Union Soldiers’ Monument
Courtesy of the Department of Veterans Affairs, National Cemetery Administration, History Program
Knoxville National Cemetery, located one mile northwest of downtown Knoxville, Tennessee, is notable for its layout, which features headstones arranged in concentric circles around a central flagpole. The cemetery is also the home of the distinctive Union Soldiers’ Monument that towers over the landscape. The cemetery is the final resting place for more than 8,000 veterans of the Civil War, the Spanish-American War, World War I, World War II, Korea, and Vietnam.
Eastern Tennessee was recognized as strategically important to both the Union and the Confederacy owing to its transportation linkages. Control of the area would also mean control of the railroads from Virginia to the Mississippi River. By September 1863, Union troops led by Major General Ambrose Burnside and Colonel William P. Sanders occupied Knoxville, but the Confederate army continued to press toward the city. Confederate General James Longstreet’s plan was to move into Union occupied territory to set up a defensive position, hoping to draw Union troops into the open where he could begin his attack.

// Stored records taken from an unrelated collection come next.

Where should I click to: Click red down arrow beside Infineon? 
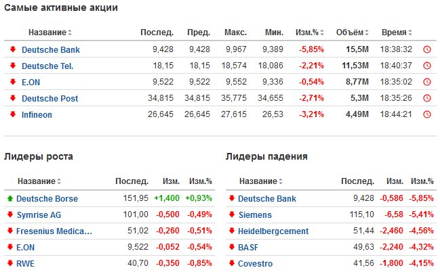pos(13,114)
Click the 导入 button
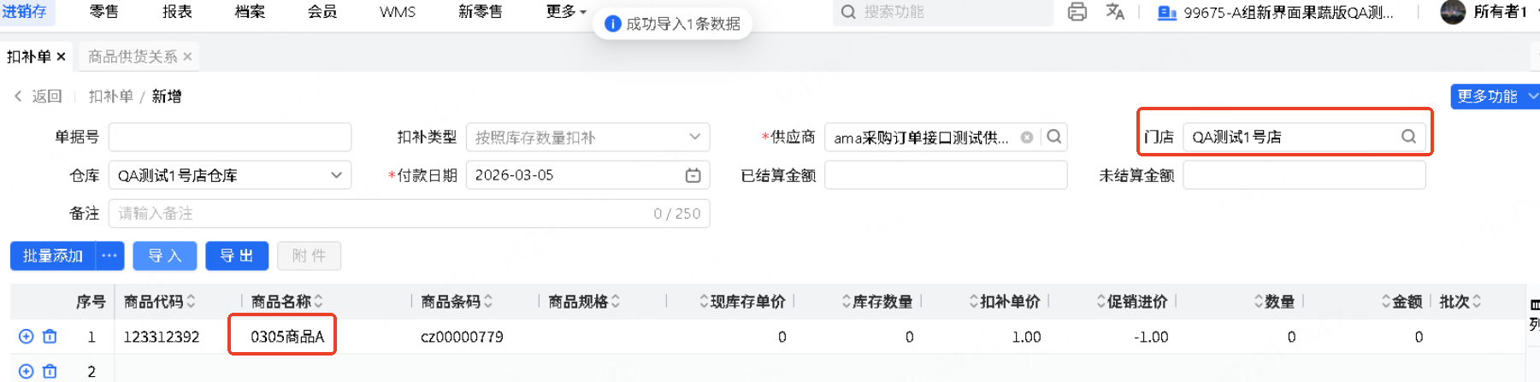Viewport: 1540px width, 382px height. click(164, 256)
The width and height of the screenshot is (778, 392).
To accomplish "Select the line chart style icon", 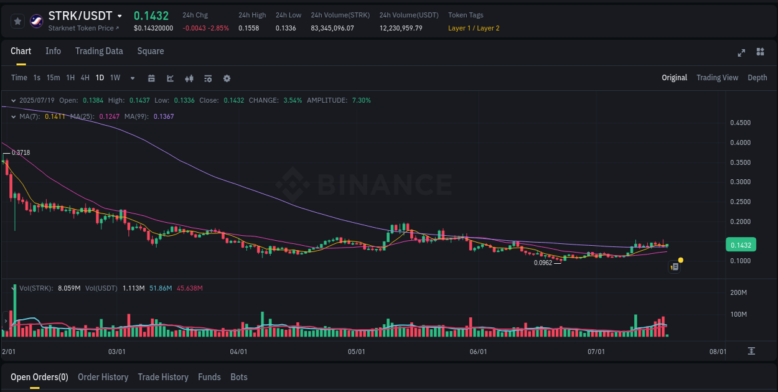I will 170,78.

Confederate forces surrounded Knoxville on November 17, but Union troops held their positions, beginning a 17-day siege. On November 29, Longstreet attempted a strike at Fort Sanders, on the perimeter of Knoxville’s defenses, but a decisive Union victory drove off the Confederate advance. Longstreet continued the siege until December 4, when he withdrew his men, leaving Knoxville under Union control for the remainder of the war.
After the siege, Burnside established the cemetery, reinterring remains from around Knoxville, and other places in Tennessee, Kentucky, Virginia, and North Carolina. Captain E. B. Chamberlain designed the circular layout, and his careful, meticulous identification of the burial sites ensured that the cemetery could “be converted into a national cemetery without material alteration or change, or removal of a single body.” The cemetery initially closed to new interments in 1973. However, in 1985 the cemetery was reopened with the pathways between burial sections used for graves. These spaces were filled by 1990, and the cemetery closed permanently.
The site’s northeast property line, located on Tyson Street, features the main entrance to the cemetery with its wrought iron gates. The cemetery’s historic stone wall erected in 1875 along the northwest, southwest, and southeast boundaries remains. No superintendent’s lodge is on the cemetery grounds. The first lodge, built in 1868, was replaced in 1907 with a new lodge that was subsequently removed in 1993. A utility building from 1936 now serves as the administrative office for the cemetery. Adjacent to the national cemetery is the Old Gray Cemetery, the first Victorian-era cemetery in Knoxville designed with curving avenues and carefully landscaped grounds. The Old Gray Cemetery, named in honor of Thomas Gray, author of the famous poem, “Elegy Written in a Country Church Yard,” opened in 1852, and is the final resting place for nearly 5,700 veterans, including many Confederate soldiers.
The most significant monument at the cemetery is the Union Soldiers’ Monument, also referred to as the Wilder Monument, at the east corner of the grounds. The Grand Army of the Republic, Department of Tennessee, erected the memorial to honor the state’s Union soldiers, raising over $11,000 through the contributions of more than 7,000 individual donors. The monument, which stands 60 feet tall, is a castle-like structure consisting of a crenulated stone tower attached to a memorial chamber. The chamber interior is accessed through ornate iron gates on two sides of the tower. The chamber features a stained glass window. Surmounting the tower is a statue of a soldier at parade rest. The monument was dedicated in 1901, but was destroyed by lightning in 1904. It was rebuilt and rededicated in 1906.
Knoxville National Cemetery is the final resting place for two recipients of the Medal of Honor, the nation’s highest military decoration, given for “conspicuous gallantry and intrepidity at the risk of his life above and beyond the call of duty.”
Brigadier General Robert Reese Neyland, a West Point graduate who later became an ROTC instructor and football coach at the University of Tennessee, was recalled into service during World War II, becoming one of the highest ranking officers in the China-Burma-India field of operations. General Neyland and his wife are interred in Section X, Grave 16A.
One Confederate soldier, Captain George M. Coleman of the 9th Kentucky Regiment, is buried in Section D, Grave 2538.